CHICAGO — “Routine use of axillary lymph node dissection (ALND) should be abandoned.”

That’s the conclusion based on 10-year survival data from the American College of Surgeons Oncology Group (ACOSOG) Z0011 randomized study comparing sentinel lymph node dissection (SLND) alone to ALND in women with clinical T1-2 N0 M0 breast cancer and a positive sentinel node presented at the 2016 American Society of Clinical Oncology (ASCO) Annual Meeting.1

Continue Reading

The study’s hypothesis was that SLND alone achieves similar locoregional control and survival as level I and II ALND for patients treated with breast conserving therapy and adjuvant systemic therapy. Previously, no significant difference in 5-year locoregional recurrence or survival was observed between ALND and SLND; however the study was criticized for its short follow-up, 6.3 years , said Armando E. Giuliano, MD, Cedars-Sinai Medical Center, Los Angeles, California.

Patients with clinically node negative breast cancer with 1 or 2 sentinel nodes with immunohistochemically detected metastases were randomly assigned to receive SLND (n = 446) or SLND plus ALND  (n = 445). All patients were scheduled to received whole breast irradiation and systemic therapy.

Baseline patient characteristics were similar for age, tumor size, Bloom-Richardson score, estrogen receptor status, adjuvant systemic therapy, tumor type, and stage.

Those in the SLND alone arm had a median of 2 lymph nodes removed; in contrast, those randomly assigned to ALND had a median of 17 nodes removed (P < .001). A total of 17.6% of patients in the ALND arm had 3 or more involved nodes, compared with 5.0% of those in the SNLD arm (P < .001). A total of 106 patients (27.4%) treated with ALND had additional positive nodes removed beyond the sentinel node(s).
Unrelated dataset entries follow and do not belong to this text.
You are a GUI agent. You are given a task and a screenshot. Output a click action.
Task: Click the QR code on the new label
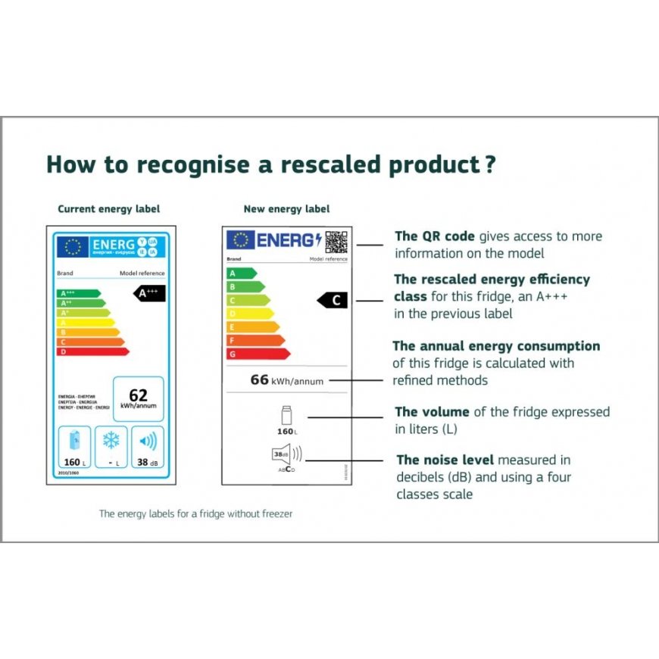click(x=336, y=241)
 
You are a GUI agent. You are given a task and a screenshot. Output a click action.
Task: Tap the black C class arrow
click(x=333, y=301)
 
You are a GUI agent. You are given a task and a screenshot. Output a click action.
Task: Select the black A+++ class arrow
click(x=149, y=294)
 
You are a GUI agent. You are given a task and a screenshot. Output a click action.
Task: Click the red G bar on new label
click(x=258, y=354)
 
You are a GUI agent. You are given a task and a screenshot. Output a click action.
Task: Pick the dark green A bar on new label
click(x=242, y=273)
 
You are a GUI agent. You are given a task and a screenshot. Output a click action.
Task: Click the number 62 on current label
click(x=138, y=395)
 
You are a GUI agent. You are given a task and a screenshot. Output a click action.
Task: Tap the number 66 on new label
click(x=260, y=379)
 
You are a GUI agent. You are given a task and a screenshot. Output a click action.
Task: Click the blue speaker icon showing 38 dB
click(x=148, y=441)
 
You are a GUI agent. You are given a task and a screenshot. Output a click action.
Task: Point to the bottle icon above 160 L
click(x=286, y=416)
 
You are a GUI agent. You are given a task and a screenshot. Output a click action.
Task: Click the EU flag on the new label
click(x=240, y=240)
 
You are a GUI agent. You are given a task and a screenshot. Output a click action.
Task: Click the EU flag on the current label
click(x=73, y=247)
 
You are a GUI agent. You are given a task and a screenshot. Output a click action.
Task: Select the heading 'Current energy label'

At a median follow-up of 9.25 years, by treatment arm, there were no statistically significant differences in local (P = .13, ALND vs SLND) or regional recurrence (P = .28; ALND vs SLND), Dr. Giuliano said. Only 2 nodal regional recurrences were observed in the ALND arm, while there were 5 in the SLND alone arm.

“Only 1 additional regional recurrence was seen after 5 years,” Dr. Giuliano said.

The 10-year locoregional recurrence-free survival was 93.8% for the ALND arm and 94.7% for the SNLD alone arm (P = .36). The 10-year overall survival for patients undergoing SLND plus ALND was 83.6% vs 86.3% for sentinel node biopsy (HR, 0.85; 95% CI, 0.59-1.24; P = .40), and disease-free survival was 78.2% vs 80.2% (HR, 0.85; 95% CI, 0.62-1.17; P = .32).

Hormone receptor status, Bloom-Richardson score, and tumor size were associated with locoregional recurrence, not the operation itself, he said. Multivariable analysis found that age, estrogen receptor, tumor size, and adjuvant systemic chemotherapy — not type of operation — were associated with 10-year overall survival.

Of the 605 radiation case reports reviewed, 11% of patients had received no radiation. Review of 228 detailed radiation therapy records found that in 18.9% of patients, a third field had been used, a protocol deviation. However, this third field use was equal between ALND and SLND. An unplanned analysis found that if a patient did not receive irradiation, local recurrence increased significantly (P = .004), and overall survival decreased (P = .03). However, radiation therapy was not associated with node recurrence (P = .80) nor was a third field associated with overall survival (P = .35).



1. Giuliano AE, Hunt K, Ballman KV, et al. Ten-year survival results of ACOSOG Z0011: a randomized trial of axillary node dissection in women with clinical T1-2 N0 M0 breast cancer who have a positive sentinel node (Alliance). Oral presentation at: 2016 ASCO Annual Meeting; June 3-7, 2016; Chicago, IL.